All three variates could be examined at once by producing the three way cross-classified table and the corresponding eikosograms. Following Fienberg (1980), we first consider the relation between perch height and perch diameter for the sagrei species of the anolis lizard. The table

lizardsTable <- xtabs(count ~ species + perch_height_ft + perch_diameter_inches,
                      data = lizards)

and its picture

eikos(species ~ . , data = lizardsTable, lock_aspect = FALSE, yprobs = seq(0,1, 0.1))

listings (data frame rows)

The final way in which categorical data is commonly presented is in a listing (e.g. data.frame) where each row corresponds to a single occurrence of that combination of values for the variates.

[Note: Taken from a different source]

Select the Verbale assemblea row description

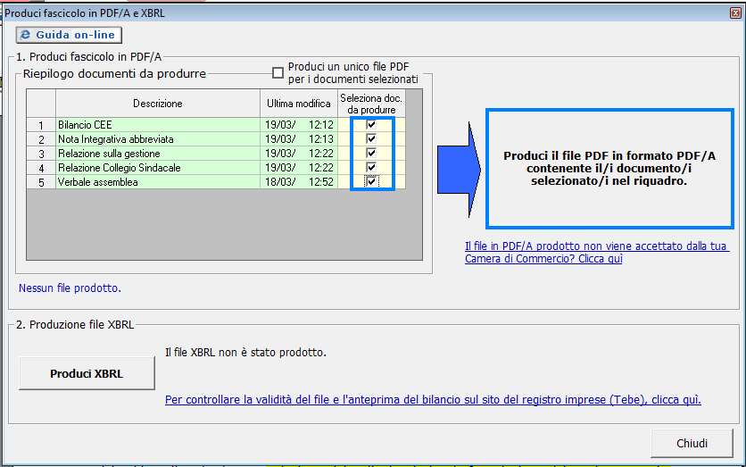pos(157,182)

For example, consider the mtcars dataset in R, the first few rows of which are

mpg cyl disp hp drat wt qsec vs am gear carb
Mazda RX4 21.0 6 160 110 3.90 2.620 16.46 0 1 4 4
Mazda RX4 Wag 21.0 6 160 110 3.90 2.875 17.02 0 1 4 4
Datsun 710 22.8 4 108 93 3.85 2.320 18.61 1 1 4 1
Hornet 4 Drive 21.4 6 258 110 3.08 3.215 19.44 1 0 3 1
Hornet Sportabout 18.7 8 360 175 3.15 3.440 17.02 0 0 3 2
Valiant 18.1 6 225 105 2.76 3.460 20.22 1 0 3 1

Although all of these variables are numeric, it is clear that many of them could be treated as categorical. For example, vs is a simple indicator variable indicating the shape of the engine block – 0 if it the cylinders are arranged in a “V” pattern and 1 if they are aligned in a straight line. This variable might instead have been represented as a factor. The same could be said of the variable am which is also a binary variable indicating 0 for an automatic transmission and 1 for a manual.

To make the point, we replace these two numeric variables by factors.

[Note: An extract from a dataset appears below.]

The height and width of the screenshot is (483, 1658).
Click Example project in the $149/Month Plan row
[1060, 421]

mtcars$vs <- factor(mtcars$vs, labels = c("V-shaped", "straight"))
mtcars$am <- factor(mtcars$am, labels = c("automatic", "manual"))

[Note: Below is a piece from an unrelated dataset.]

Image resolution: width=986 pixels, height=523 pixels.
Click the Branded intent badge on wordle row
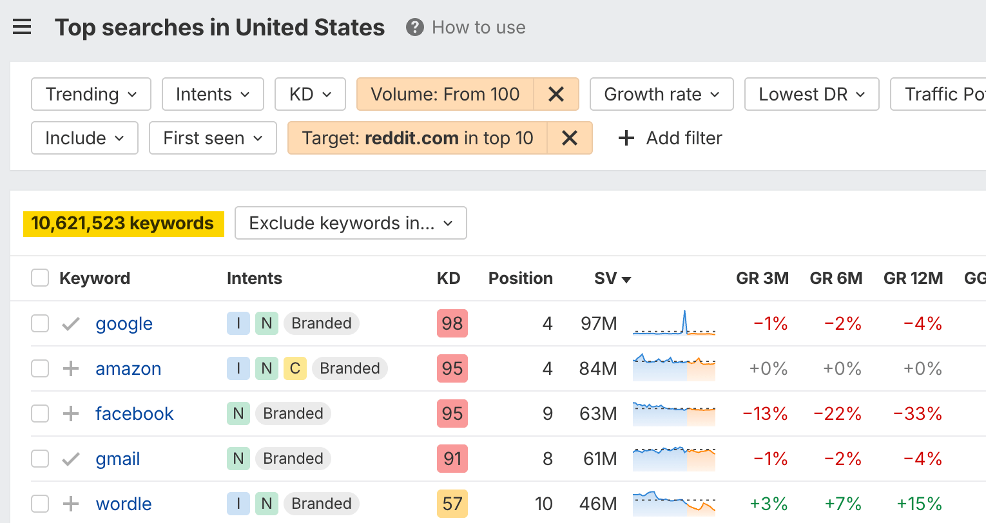click(x=322, y=504)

so that the first few rows of mtcars now look like

mpg cyl disp hp drat wt qsec vs am gear carb
Mazda RX4 21.0 6 160 110 3.90 2.620 16.46 V-shaped manual 4 4
Mazda RX4 Wag 21.0 6 160 110 3.90 2.875 17.02 V-shaped manual 4 4
Datsun 710 22.8 4 108 93 3.85 2.320 18.61 straight manual 4 1
Hornet 4 Drive 21.4 6 258 110 3.08 3.215 19.44 straight automatic 3 1
Hornet Sportabout 18.7 8 360 175 3.15 3.440 17.02 V-shaped automatic 3 2
Valiant 18.1 6 225 105 2.76 3.460 20.22 straight automatic 3 1

The eikosogram of these two factors can be compared without contructing a table; eikos() does the counting of matching rows to produce the picture.

eikos(am ~ vs, data = mtcars)

This matching does not depend on the variables being factors. Any variable in a data.frame would do and would be treated as if it were categorical. In the mtcars data, there are several variables that are effectively ordinal categorical variates, namely cyl, gear, and carb.

These too could be explored using eikosograms. Transmission type versus number of cylinders

eikos(am ~ cyl, data = mtcars)

and number of forward gears versus number of cylinders

eikos(gear ~ cyl, data = mtcars)

fitted models

There are numerous types of models that can be fitted to categorical data. One of the more popular are generalized linear models. For example, we might fit a log-linear model to the lizards habitat data.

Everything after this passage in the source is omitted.